- Pitcher
- Born: June 6, 1931 Cherryfield, Maine, U.S.
- Died: July 20, 2009 (aged 78) Ellsworth, Maine, U.S.
- Batted: RightThrew: Right

MLB debut
- April 30, 1958, for the Milwaukee Braves

Last MLB appearance
- September 26, 1965, for the New York Mets

MLB statistics
- Win–loss record: 38–58
- Earned run average: 3.76
- Strikeouts: 493
- Stats at Baseball Reference

Teams
- Milwaukee Braves (1958–1962); New York Mets (1963–1965);

= Carl Willey =

American baseball player (1931–2009)

Carlton Francis Willey (June 6, 1931 – July 20, 2009) was an American professional baseball pitcher who played eight seasons in Major League Baseball (MLB) with the Milwaukee Braves and New York Mets.

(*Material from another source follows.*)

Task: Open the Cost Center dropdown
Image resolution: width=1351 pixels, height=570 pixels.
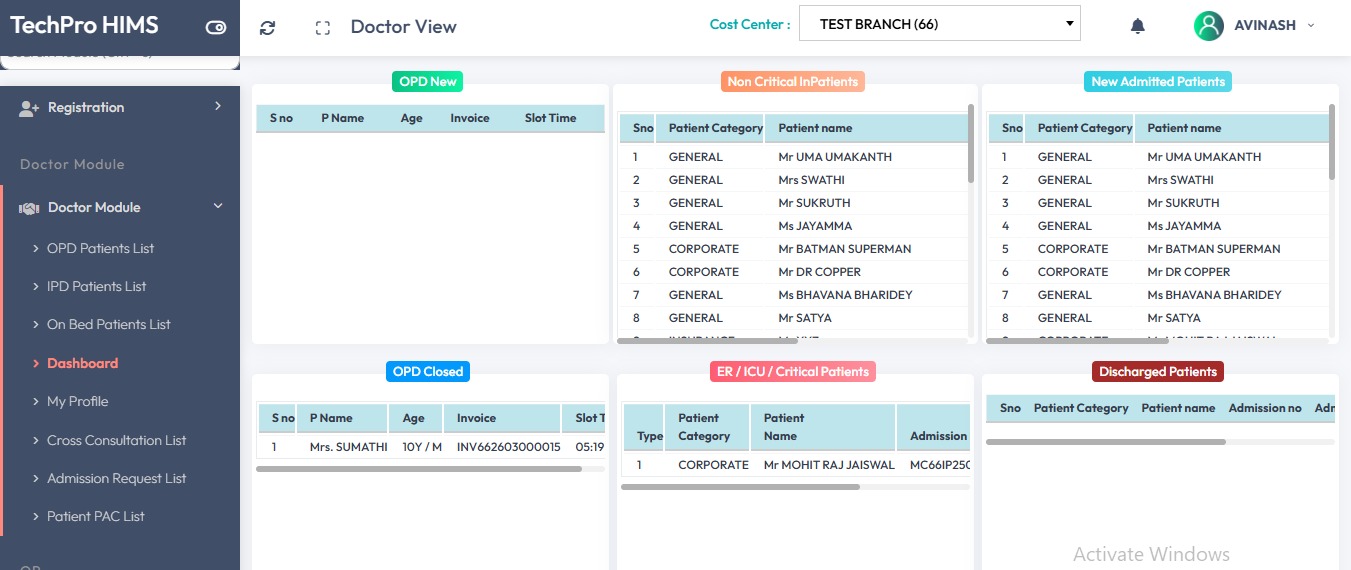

Willey was a native of Cherryfield, Maine, who threw and batted right-handed, stood 6 ft tall and weighed 175 lb. He missed the first three months of the 1964 season after having his jaw broken by a line drive hit by Gates Brown during a spring training game. After his playing career ended, Carlton Willey served as a scout for the Philadelphia Phillies.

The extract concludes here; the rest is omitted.